Wednesday 27 January 2016

St Mary de Haura, New Shoreham

New Shoreham was new 900 years ago when it was founded by the Lord of Bramber as a port at the mouth of the River Adur, just south of the original village, and to this day the grid pattern of the streets betrays the fact that it was planned rather than 'just growed'.
Construction of a new church began immediately, and they built big with nave, chancel, transepts and a tower at the crossing. The church was dedicated to Mary and described as 'by the harbour' - or 'de Haura' in Norman French.
The commercial success of the port, which rapidly became the most important on the south coast, brought in lots of money in the form of harbour dues and the inhabitants soon became even more ambitious. First the nave was enlarged in about 1130 by adding aisles. Then in the 1170s the chancel was completely rebuilt on a cathedral scale.
It is a text-book example of a cathedral choir of the Transitional style, when Norman was morphing into Early English, with an arcade of large arches at the bottom, a triforium (a line of arches looking out into the roof of the aisle) and a clerestory (a line of windows under the roof arches) and a stone vaulted ceiling.
The details of the choir are conflicting and have been the subject of furious debate among historians, some seeing the influence of the great William of Sens, builder of Canterbury Cathedral, others of masons based in Chichester and Boxgrove.

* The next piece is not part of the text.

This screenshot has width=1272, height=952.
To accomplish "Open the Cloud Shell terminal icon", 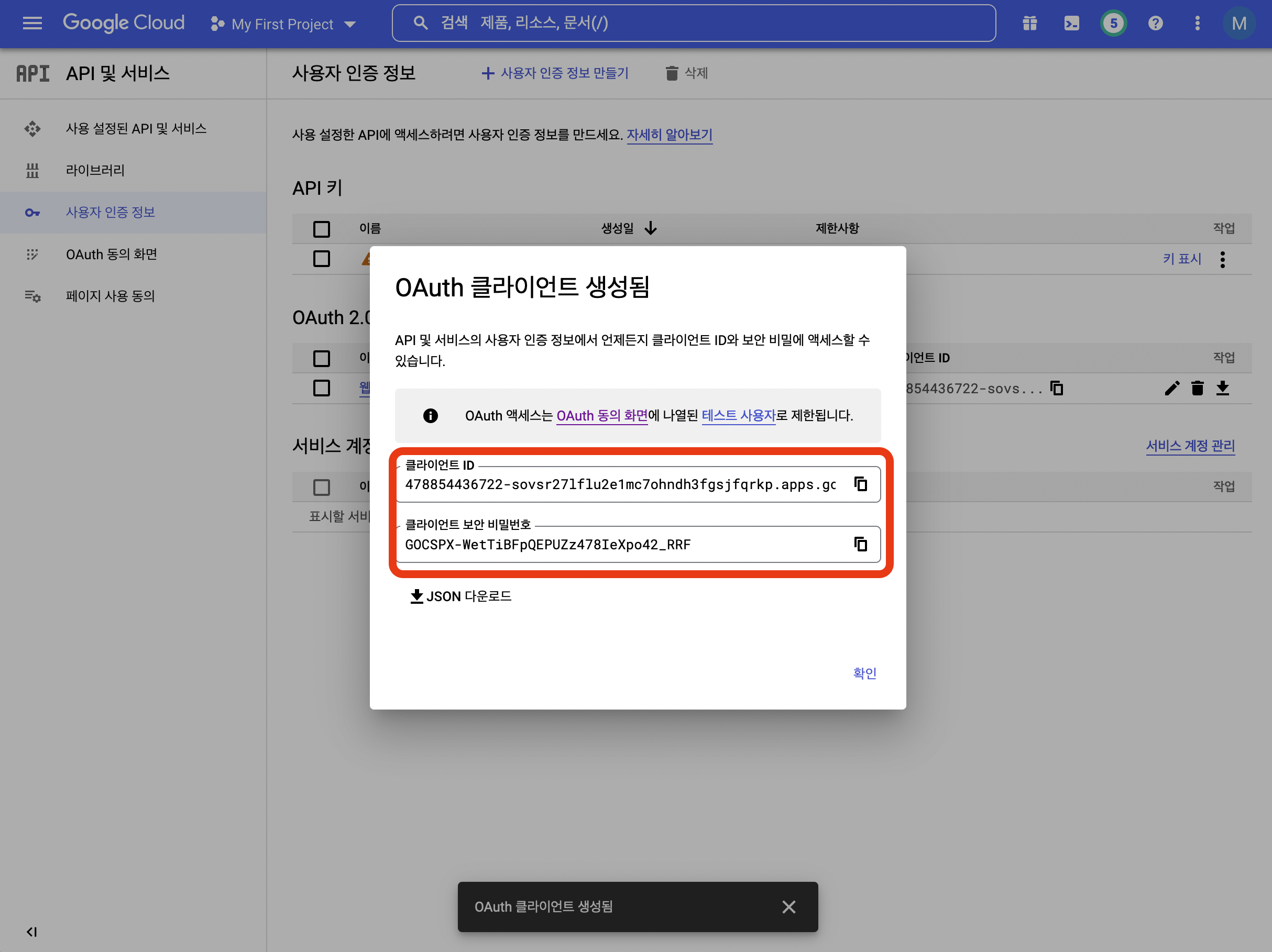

The finished church must have been truly magnificent, but sadly New Shoreham went into a decline in the 15th century when the harbour silted up.
The choir was the responsibility of the rector and was maintained, but repairs to the nave, which should have been paid for by the now cash-strapped ratepayers, was neglected. Damage may have been sustained in a French raid in 1628, then in the Civil War and finally in the Great Storm of 1703. Eventually the tottering structure was demolished and some of the stone used to create a west porch against the tower.
In the 19th century New Shoreham's fortunes revived as new docks were constructed extending to Portslade, and several schemes were hatched to rebuild the nave. Perhaps fortunately none came to fruition and today, like Boxgrove Priory, the church stands proudly but a little lopsidedly with its great choir to one side of the tower and a few piles of stones on the other.